An acquaintance (who doesn’t work in public health) recently got typhoid while traveling. She noted that she had had the typhoid vaccine less than a year ago but got sick anyway. Surprisingly to me, even though she knew “the vaccine was only about 50% effective” she now felt that it was a mistake to have gotten the vaccine. Why? “If you’re going to get the vaccine and still get typhoid, what’s the point?”
I disagreed but am afraid my defense wasn’t particularly eloquent in the moment: I tried to say that, well, if it’s 50% effective and you and, I both got the vaccine, then only one of us would get typhoid instead of both of us. That’s better, right? You just drew the short straw. Or, if you would have otherwise gotten typhoid twice, now you’ll only get it once!
These answers weren’t reassuring in part because thinking counterfactually — what I was trying to do — isn’t always easy. Epidemiologists do this because they’re typically told ad nauseum to approach causal questions by first thinking “how could I observe the counterfactual?” At one point after finishing my epidemiology coursework I started writing a post called “The Top 10 Things You’ll Learn in Public Health Grad School” and three or four of the ten were going to be “think counterfactually!”
A particularly artificial and clean way of observing this difference — between what happened and what could have otherwise happened — is to randomly assign people to two groups (say, vaccine and placebo). If the groups are big enough to average out any differences between them, then the differences in sickness you observe are due to the vaccine. It’s more complicated in practice, but that’s where we get numbers like the efficacy of the typhoid vaccine — which is actually a bit higher than 50%.
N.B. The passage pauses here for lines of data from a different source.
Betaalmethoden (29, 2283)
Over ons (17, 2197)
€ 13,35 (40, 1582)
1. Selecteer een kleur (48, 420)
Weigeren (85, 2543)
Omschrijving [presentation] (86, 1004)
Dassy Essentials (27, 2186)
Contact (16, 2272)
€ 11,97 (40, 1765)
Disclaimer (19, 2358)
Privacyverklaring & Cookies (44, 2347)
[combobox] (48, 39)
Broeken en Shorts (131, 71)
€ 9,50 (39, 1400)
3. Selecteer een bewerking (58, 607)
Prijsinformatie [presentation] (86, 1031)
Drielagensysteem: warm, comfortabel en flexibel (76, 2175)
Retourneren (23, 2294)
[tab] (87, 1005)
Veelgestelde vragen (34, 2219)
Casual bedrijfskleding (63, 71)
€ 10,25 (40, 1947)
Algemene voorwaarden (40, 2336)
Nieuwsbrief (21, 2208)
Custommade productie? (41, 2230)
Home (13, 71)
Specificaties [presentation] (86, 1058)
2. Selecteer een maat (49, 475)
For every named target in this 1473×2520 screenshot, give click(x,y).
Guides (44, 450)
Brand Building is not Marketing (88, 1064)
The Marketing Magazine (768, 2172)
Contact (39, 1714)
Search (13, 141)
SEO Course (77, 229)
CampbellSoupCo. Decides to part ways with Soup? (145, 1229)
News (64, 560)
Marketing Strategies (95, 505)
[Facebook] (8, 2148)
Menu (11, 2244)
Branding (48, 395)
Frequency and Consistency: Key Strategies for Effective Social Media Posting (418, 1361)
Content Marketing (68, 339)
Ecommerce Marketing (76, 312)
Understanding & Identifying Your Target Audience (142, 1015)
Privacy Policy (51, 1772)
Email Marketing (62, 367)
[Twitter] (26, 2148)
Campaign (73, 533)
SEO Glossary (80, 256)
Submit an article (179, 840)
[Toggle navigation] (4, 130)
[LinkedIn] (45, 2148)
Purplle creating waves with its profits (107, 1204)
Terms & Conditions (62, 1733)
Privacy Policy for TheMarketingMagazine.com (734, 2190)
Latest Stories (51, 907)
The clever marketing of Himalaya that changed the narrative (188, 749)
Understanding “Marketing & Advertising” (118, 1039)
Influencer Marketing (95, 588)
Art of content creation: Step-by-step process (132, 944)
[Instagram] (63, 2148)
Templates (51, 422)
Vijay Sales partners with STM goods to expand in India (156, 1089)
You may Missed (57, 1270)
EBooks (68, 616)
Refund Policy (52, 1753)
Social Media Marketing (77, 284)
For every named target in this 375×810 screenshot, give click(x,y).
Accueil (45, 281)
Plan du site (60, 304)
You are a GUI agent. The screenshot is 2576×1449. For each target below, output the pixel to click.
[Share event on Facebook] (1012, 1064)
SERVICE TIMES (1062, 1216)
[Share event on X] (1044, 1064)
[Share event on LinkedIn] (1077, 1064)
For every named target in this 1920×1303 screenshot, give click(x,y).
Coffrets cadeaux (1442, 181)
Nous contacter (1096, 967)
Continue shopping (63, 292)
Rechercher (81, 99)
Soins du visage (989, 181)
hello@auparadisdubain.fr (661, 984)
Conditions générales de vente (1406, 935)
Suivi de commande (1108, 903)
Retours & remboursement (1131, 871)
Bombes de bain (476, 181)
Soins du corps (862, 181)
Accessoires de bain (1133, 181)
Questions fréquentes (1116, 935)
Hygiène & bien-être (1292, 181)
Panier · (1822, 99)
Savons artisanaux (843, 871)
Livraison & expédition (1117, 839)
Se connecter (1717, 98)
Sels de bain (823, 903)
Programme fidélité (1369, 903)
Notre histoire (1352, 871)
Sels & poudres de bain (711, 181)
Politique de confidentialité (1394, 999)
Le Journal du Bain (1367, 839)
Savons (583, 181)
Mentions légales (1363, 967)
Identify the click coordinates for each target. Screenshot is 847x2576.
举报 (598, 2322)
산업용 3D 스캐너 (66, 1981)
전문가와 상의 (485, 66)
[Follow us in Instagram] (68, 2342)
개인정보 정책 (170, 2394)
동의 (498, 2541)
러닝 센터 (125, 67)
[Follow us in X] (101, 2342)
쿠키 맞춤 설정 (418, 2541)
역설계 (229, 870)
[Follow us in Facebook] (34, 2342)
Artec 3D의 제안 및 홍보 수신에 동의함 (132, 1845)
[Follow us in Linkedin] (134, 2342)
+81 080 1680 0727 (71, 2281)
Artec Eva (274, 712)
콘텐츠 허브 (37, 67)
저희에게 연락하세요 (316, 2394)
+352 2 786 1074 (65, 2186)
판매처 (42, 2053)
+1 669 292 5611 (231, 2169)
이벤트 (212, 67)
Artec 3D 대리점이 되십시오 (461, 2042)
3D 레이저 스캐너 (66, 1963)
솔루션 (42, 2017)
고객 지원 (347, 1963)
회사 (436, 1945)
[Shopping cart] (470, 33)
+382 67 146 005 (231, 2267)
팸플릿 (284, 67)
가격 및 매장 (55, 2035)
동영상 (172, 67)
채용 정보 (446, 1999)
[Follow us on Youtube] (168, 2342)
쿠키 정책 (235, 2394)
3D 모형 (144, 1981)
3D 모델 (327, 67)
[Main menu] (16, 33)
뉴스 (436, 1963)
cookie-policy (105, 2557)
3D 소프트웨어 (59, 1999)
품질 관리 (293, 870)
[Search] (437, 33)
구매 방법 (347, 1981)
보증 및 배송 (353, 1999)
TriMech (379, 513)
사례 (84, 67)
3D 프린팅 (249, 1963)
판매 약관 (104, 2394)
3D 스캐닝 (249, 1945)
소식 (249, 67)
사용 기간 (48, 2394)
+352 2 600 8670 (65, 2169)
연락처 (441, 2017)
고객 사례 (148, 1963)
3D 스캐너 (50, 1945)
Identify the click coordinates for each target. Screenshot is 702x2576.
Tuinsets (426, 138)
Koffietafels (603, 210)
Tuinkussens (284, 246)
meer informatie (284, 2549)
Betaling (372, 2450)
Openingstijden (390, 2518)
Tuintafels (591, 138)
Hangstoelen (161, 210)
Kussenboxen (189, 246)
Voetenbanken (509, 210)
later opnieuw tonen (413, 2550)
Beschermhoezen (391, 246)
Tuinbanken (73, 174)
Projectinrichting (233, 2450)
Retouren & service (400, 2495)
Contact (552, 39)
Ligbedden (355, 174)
You can probably see where this is going: while the randomized trial gives you the average effect, for any given individual in the trial they might or might not get sick. Then, because any individual is assigned only to the treatment or control, it’s hard to pin their outcome (sick vs. not sick) on that alone. It’s often impossible to get an exhaustive picture of individual risk factors and exposures so as to explain exactly which individuals will get sick or not in advance. All you get is an average, and while the average effect is really, really important, it’s not everything.
This is related somewhat to Andrew Gelman’s recent distinction between forward and reverse causal questions, which he defines as follows:
1. Forward causal inference. What might happen if we do X? What are the effects of smoking on health, the effects of schooling on knowledge, the effect of campaigns on election outcomes, and so forth?
2. Reverse causal inference. What causes Y? Why do more attractive people earn more money? Why do many poor people vote for Republicans and rich people vote for Democrats? Why did the economy collapse?
The randomized trial tries to give us an estimate of the forward causal question. But for someone who already got sick, the reverse causal question is primary, and the answer that “you were 50% less likely to have gotten sick” is hard to internalize. As Gelman says:
But reverse causal questions are important too. They’re a natural way to think (consider the importance of the word “Why”) and are arguably more important than forward questions. In many ways, it is the reverse causal questions that lead to the experiments and observational studies that we use to answer the forward questions.
The moral of the story — other than not sharing your disease history with a causal inference buff — is that reconciling the quantitative, average answers we get from the forward questions with the individual experience won’t always be intuitive.